On a different note, I would be remiss not to mention my appreciation for developers who continue to make games for old platforms. While these games are not technically retro, there are games being made for the PS2 long after the PS3 was released. These developers are usually small companies and start-ups who can’t yet garner a large publisher or major funding, yet they decide to forge on and use the older architecture of past machines to run their programs. I say, more power to them. These independent games producers do some really neat things with those old boxes. For instance, here is a guy who is making a Wolfenstein 3D port that plays on the Sega Genesis. I saw a few demo videos and it looks like it plays in spectacular fashion and very close to the original pc version. In the game’s heyday, many said it was impossible to port it to the Genesis. Leave it to a clever programmer to figure out a way to make it happen. There’s something romantic about making an old machine work in new ways and I love the dedication that guys like this have.
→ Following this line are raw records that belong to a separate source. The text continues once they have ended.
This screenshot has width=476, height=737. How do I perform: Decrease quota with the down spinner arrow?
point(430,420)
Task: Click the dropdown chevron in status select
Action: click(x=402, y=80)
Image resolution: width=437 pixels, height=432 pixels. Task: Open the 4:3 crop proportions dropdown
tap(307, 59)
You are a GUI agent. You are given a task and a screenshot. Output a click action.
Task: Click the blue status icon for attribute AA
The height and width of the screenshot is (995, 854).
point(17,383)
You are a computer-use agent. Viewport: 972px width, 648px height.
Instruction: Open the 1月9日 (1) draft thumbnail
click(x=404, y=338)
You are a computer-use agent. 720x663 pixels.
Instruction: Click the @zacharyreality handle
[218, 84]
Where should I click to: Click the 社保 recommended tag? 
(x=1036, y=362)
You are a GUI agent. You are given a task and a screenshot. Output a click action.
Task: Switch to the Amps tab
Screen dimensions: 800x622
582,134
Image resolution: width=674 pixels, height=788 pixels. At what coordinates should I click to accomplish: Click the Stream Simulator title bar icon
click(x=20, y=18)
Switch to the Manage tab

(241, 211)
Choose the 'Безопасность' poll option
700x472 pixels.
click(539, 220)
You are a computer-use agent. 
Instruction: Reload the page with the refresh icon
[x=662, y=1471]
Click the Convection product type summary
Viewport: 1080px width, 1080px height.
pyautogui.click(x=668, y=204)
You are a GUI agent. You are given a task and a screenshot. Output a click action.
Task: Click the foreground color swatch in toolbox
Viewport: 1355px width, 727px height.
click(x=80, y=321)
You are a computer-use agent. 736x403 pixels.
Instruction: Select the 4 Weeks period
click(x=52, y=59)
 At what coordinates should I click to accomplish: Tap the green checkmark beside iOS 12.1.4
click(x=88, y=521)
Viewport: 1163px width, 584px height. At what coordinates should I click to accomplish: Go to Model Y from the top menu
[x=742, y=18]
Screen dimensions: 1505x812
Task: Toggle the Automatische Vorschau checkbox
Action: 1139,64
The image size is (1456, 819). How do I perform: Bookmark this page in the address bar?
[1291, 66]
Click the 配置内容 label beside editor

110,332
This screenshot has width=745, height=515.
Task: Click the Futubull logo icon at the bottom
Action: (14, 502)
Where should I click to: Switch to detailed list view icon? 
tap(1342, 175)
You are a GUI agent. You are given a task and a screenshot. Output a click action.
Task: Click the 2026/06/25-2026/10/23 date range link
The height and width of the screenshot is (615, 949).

Retro gaming is more than just hooking up that old Super Nintendo and re-living the good old days of Starfox 64 or long nights filled with the the crunch of game cartridges being swapped out. Retro style games hearken back to a time when games overall were a bit more subdued and not quite so grandiose as a Battlefield 4 map. High action and cinematic cut scenes fleshing out a storyline took up too much memory and were luxuries saved only for the highborn race of PC users. (They do get all the cool games.) The Space Quest series and the Quest for Glory games took up so much of my time. The tongue-in-cheek humor made those games a lot of fun to play. That being said, there is no substitute to blowing out a copy of the NES classic River City Ransom and helping Alex and Ryan take on the local high school gangs that kidnapped Ryan’s sweetheart, Cyndi. Satisfying their appetites for delights such as urchin and sushi to boost attributes will make the job just that much easier. Give this one a go if you can find a copy. You will not be disappointed.
In conclusion, I say to gamers old and new, have fun with those old games. They live on as representatives of the era in which they were born and have helped drive the technology boom that we enjoy today. Not too shabby for some 8-bit sprites.